R. C’est ce qui nous différencie réellement, quand je dis au sujet des notes de crédit que vous devez les prendre et les répartir à l’ensemble des ventes, Mme Rogers dit non, je ne vais pas inclure les ristournes, je ne vais pas inclure d’autres choses, je vais juste tenir compte de certains rabais. Ce n’est pas correct, à mon avis.

[177] J’ai conclu plus haut en me fondant sur l’opinion de M. Harington que l’approche correcte en ce qui concerne la comptabilisation des rabais (y compris les notes de crédit) est de tenir compte de l’ensemble des rabais auxquels on peut s’attendre et de les répartir au prorata de l’ensemble des ventes. C’est ce que M. Harington a fait pour calculer les réductions accordées aux clients consenties à des vendeurs comme Walmart et Canadian Tire. Cette façon de faire fait en sorte qu’il soit pleinement tenu compte des rabais qui ont réellement été accordés, y compris ceux qui ne figurent pas sur les notes de crédit comme les ristournes.

[178] Il est vrai que certaines notes de crédit s’appliquaient principalement à des produits non contrefaisants, mais il est tout aussi probable que d’autres notes de crédit s’appliquaient principalement aux produits contrefaisants. La méthode de M. Harington en tenait compte. Par conséquent, j’accepte le montant de |||||||||||||||||||||||| proposé par M. Harington pour les déductions des notes de crédit. Étant donné que les experts s’entendent sur les revenus nets, cette déduction donnerait lieu à une marge brute de ||||||||||||||||||||||||.

(ii) Frais omis et divers

[179] Mme Rogers a exclu de son calcul du coût des produits vendus les frais omis et divers mentionnés dans les fiches d’établissement des coûts produites par Travelway parce que, bien qu’ils figuraient sur les fiches détaillées d’établissement des coûts qu’elle a utilisées pour son calcul, Travelway n’avait pas été en mesure de fournir la documentation requise à l’appui des montants. Travelway a plutôt décrit ces montants comme étant une « provision » pour couvrir des frais liés, par exemple, aux emballages, aux essais en laboratoire, à l’assurance maritime, aux échantillons, à une partie du transport intérieur et aux gains ou pertes lors des transactions sur devises. M. Harington s’est quant à lui fondé sur les rapports sur la marge brute et les états financiers de Travelway et a déduit un pourcentage des frais énumérés dans les sections sur le coût des ventes. Le pourcentage déduit est fondé sur les revenus générés grâce aux produits contrefaisants, s’agissant d’une proportion du total des revenus relatifs aux valises.

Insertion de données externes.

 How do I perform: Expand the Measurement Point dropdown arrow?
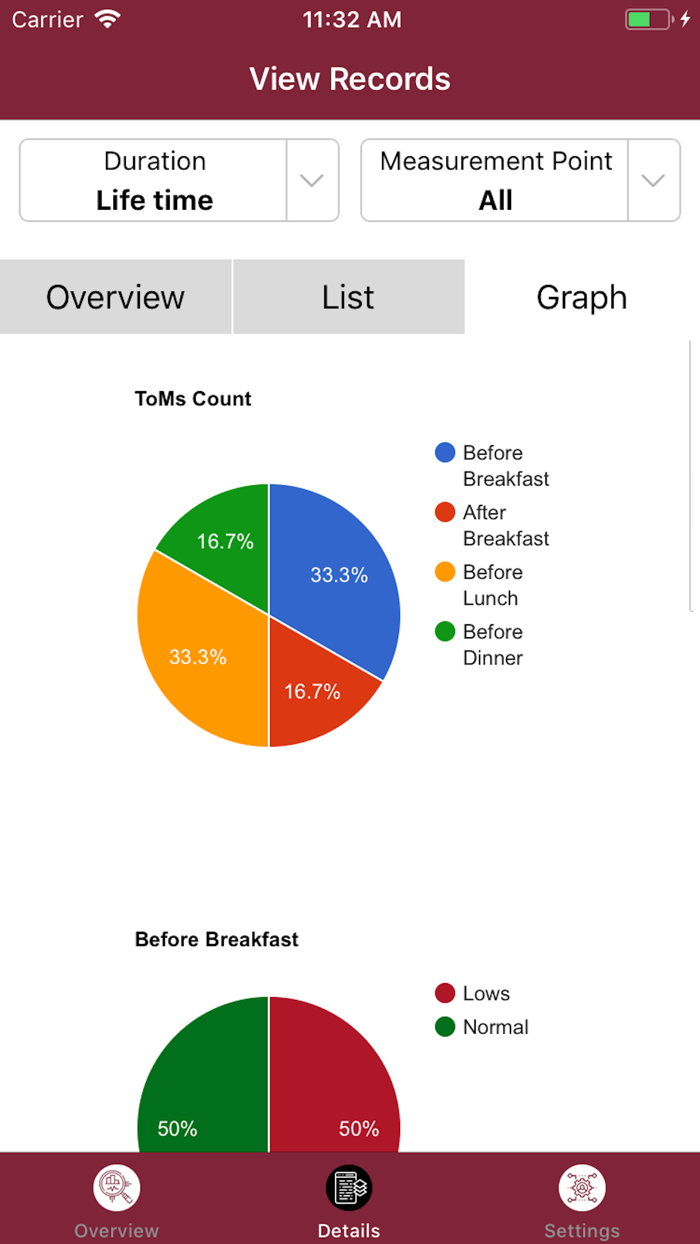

[180] Me fondant sur la preuve dont je dispose, je conclus que Travelway a établi, selon la prépondérance des probabilités, que les frais omis et divers réclamés ont été engagés. Comme l’a admis Mme Rogers, les frais omis et divers sont incontestablement des dépenses supplémentaires. Les experts ont simplement des avis différents sur la façon dont ils devraient être calculés. Comme le montant auquel arrive M. Harington est inférieur à celui calculé par Mme Rogers, je retiens le montant de M. Harington.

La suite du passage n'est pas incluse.